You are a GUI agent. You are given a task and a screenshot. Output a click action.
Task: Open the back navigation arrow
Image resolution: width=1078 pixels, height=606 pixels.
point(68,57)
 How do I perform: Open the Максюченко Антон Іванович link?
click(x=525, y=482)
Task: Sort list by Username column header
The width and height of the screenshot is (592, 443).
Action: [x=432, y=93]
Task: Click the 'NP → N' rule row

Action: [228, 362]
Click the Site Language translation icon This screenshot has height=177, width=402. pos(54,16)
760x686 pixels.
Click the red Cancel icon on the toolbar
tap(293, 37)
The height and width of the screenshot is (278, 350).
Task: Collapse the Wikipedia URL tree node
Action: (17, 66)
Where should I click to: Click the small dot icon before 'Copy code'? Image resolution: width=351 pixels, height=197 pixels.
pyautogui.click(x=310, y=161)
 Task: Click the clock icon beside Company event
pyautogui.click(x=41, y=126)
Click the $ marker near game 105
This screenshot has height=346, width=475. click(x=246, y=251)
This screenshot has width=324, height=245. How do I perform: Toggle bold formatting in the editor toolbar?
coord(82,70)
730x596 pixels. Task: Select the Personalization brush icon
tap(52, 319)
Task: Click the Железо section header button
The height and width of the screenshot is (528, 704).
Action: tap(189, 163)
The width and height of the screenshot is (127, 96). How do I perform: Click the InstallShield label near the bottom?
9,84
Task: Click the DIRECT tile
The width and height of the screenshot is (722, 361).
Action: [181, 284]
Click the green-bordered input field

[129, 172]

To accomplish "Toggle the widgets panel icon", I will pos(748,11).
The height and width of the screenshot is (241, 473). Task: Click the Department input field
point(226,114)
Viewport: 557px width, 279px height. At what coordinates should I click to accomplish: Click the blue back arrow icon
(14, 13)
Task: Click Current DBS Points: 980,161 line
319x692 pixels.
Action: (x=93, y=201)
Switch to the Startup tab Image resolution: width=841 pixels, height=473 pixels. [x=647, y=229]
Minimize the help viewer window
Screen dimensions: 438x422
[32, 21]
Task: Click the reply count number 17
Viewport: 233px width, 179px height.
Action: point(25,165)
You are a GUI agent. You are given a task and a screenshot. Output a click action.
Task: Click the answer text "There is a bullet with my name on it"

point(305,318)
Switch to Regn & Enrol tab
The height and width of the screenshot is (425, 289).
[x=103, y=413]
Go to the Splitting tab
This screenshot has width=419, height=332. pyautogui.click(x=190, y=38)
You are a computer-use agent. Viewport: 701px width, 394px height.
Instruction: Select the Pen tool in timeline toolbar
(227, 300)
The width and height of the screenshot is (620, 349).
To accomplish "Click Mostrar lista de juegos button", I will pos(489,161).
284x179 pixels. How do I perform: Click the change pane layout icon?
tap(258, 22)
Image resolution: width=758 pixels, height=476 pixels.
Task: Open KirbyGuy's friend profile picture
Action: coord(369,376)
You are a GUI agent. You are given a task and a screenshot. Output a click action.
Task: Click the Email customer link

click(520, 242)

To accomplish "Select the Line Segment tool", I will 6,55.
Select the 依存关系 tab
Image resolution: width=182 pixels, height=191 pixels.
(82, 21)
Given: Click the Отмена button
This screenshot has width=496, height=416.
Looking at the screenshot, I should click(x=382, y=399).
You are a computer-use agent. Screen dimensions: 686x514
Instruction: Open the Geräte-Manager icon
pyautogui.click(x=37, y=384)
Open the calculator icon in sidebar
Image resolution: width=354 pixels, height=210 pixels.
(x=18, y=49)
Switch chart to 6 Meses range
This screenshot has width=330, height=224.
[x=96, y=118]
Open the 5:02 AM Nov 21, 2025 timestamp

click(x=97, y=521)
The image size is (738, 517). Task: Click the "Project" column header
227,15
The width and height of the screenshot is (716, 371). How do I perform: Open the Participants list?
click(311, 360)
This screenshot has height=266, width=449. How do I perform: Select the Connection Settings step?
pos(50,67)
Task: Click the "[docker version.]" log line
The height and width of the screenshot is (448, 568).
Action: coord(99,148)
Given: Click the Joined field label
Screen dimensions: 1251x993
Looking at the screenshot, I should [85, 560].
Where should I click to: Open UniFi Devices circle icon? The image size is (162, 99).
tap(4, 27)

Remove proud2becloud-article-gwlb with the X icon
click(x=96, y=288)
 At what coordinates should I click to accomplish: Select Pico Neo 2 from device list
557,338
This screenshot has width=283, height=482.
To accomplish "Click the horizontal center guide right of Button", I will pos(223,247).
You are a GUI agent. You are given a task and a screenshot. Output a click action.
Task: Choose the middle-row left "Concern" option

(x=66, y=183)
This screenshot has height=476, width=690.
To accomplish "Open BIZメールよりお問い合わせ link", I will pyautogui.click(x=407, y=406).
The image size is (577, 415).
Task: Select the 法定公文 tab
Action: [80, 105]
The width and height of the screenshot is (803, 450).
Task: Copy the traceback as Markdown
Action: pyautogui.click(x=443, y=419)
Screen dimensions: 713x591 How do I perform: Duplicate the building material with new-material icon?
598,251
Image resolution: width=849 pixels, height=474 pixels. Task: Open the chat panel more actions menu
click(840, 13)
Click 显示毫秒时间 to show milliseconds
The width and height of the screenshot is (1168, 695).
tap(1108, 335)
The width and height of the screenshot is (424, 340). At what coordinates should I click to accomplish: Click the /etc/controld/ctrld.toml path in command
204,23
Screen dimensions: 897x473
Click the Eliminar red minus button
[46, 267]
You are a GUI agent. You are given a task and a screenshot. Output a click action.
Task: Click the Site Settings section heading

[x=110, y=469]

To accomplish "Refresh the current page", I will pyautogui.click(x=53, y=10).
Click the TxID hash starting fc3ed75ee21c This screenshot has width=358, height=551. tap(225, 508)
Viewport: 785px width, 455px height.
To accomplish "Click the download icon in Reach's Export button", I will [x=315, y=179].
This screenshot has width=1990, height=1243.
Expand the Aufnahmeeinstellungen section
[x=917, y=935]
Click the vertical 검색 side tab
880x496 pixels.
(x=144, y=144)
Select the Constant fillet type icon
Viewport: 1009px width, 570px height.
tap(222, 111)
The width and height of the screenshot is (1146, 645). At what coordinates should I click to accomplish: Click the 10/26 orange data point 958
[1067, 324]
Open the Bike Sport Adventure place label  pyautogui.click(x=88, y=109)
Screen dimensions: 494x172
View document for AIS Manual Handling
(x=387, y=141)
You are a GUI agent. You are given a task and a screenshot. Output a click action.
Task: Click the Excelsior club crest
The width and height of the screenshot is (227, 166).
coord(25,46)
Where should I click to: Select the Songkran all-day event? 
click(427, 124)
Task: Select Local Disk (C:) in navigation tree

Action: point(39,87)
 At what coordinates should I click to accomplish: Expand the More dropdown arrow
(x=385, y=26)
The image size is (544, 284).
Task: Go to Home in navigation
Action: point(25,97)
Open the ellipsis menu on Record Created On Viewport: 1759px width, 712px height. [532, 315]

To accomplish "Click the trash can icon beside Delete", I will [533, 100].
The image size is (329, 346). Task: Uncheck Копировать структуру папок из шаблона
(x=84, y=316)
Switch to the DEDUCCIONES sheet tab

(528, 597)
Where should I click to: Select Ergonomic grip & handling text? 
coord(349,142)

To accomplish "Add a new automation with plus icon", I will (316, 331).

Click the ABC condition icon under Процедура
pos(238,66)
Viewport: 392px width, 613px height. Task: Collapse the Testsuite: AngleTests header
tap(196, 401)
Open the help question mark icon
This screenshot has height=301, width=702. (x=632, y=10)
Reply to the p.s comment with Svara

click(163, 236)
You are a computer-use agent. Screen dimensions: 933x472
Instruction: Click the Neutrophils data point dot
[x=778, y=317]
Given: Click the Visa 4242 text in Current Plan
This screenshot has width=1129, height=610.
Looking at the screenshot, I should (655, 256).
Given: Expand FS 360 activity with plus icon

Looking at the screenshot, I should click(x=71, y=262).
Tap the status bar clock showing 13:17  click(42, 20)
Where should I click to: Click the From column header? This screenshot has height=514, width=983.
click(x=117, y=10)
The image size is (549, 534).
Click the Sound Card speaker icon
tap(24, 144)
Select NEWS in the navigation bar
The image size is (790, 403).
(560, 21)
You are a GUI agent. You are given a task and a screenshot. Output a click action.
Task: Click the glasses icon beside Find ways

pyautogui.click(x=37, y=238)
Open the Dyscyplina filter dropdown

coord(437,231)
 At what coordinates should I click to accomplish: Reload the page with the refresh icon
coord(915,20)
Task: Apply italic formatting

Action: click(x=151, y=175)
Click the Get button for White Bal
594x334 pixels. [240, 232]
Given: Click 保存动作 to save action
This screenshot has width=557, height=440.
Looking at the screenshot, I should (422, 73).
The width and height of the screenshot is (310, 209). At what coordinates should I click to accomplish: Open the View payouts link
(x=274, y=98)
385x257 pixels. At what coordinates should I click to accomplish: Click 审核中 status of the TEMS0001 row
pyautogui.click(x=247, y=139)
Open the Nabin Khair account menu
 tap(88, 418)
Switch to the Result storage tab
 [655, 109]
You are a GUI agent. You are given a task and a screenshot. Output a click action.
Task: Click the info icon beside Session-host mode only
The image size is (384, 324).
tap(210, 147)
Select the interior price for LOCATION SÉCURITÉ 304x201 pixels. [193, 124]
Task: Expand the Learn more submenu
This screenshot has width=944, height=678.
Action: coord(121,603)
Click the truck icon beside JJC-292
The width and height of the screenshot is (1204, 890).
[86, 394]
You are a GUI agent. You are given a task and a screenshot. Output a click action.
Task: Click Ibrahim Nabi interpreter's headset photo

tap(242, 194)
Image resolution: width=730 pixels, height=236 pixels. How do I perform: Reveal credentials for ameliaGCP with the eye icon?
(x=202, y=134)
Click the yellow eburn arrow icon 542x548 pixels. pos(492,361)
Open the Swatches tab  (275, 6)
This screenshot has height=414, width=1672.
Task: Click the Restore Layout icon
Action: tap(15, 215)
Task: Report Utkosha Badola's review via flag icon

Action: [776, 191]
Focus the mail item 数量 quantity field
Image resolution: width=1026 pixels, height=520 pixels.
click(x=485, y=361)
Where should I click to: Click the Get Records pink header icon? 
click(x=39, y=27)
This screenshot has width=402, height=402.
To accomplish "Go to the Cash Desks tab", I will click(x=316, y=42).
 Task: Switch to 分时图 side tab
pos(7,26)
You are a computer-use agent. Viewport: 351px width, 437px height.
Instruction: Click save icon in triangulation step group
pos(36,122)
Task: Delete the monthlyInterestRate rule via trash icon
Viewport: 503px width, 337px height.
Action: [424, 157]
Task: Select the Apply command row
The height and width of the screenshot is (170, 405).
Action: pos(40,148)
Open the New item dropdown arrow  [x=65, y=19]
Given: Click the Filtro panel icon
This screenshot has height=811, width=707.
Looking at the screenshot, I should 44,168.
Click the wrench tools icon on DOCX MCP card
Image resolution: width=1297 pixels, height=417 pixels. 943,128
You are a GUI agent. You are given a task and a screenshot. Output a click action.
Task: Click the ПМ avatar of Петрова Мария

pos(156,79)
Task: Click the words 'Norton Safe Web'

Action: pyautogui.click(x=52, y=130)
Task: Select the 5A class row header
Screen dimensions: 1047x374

What you need to do: Transcribe the records above from the line holding "Task: Click the Железо section header button" down to the line holding "You are a computer-use agent. Viewport: 701px", inclusive, without adding anything.

Solution to the problem:
Task: Click the Железо section header button
The height and width of the screenshot is (528, 704).
Action: tap(189, 163)
The width and height of the screenshot is (127, 96). How do I perform: Click the InstallShield label near the bottom?
9,84
Task: Click the DIRECT tile
The width and height of the screenshot is (722, 361).
Action: [181, 284]
Click the green-bordered input field

[129, 172]

To accomplish "Toggle the widgets panel icon", I will pos(748,11).
The height and width of the screenshot is (241, 473). Task: Click the Department input field
point(226,114)
Viewport: 557px width, 279px height. At what coordinates should I click to accomplish: Click the blue back arrow icon
(14, 13)
Task: Click Current DBS Points: 980,161 line
319x692 pixels.
Action: (x=93, y=201)
Switch to the Startup tab Image resolution: width=841 pixels, height=473 pixels. [x=647, y=229]
Minimize the help viewer window
Screen dimensions: 438x422
[32, 21]
Task: Click the reply count number 17
Viewport: 233px width, 179px height.
Action: point(25,165)
You are a GUI agent. You are given a task and a screenshot. Output a click action.
Task: Click the answer text "There is a bullet with my name on it"

point(305,318)
Switch to Regn & Enrol tab
The height and width of the screenshot is (425, 289).
[x=103, y=413]
Go to the Splitting tab
This screenshot has width=419, height=332. pyautogui.click(x=190, y=38)
You are a computer-use agent. Viewport: 701px width, 394px height.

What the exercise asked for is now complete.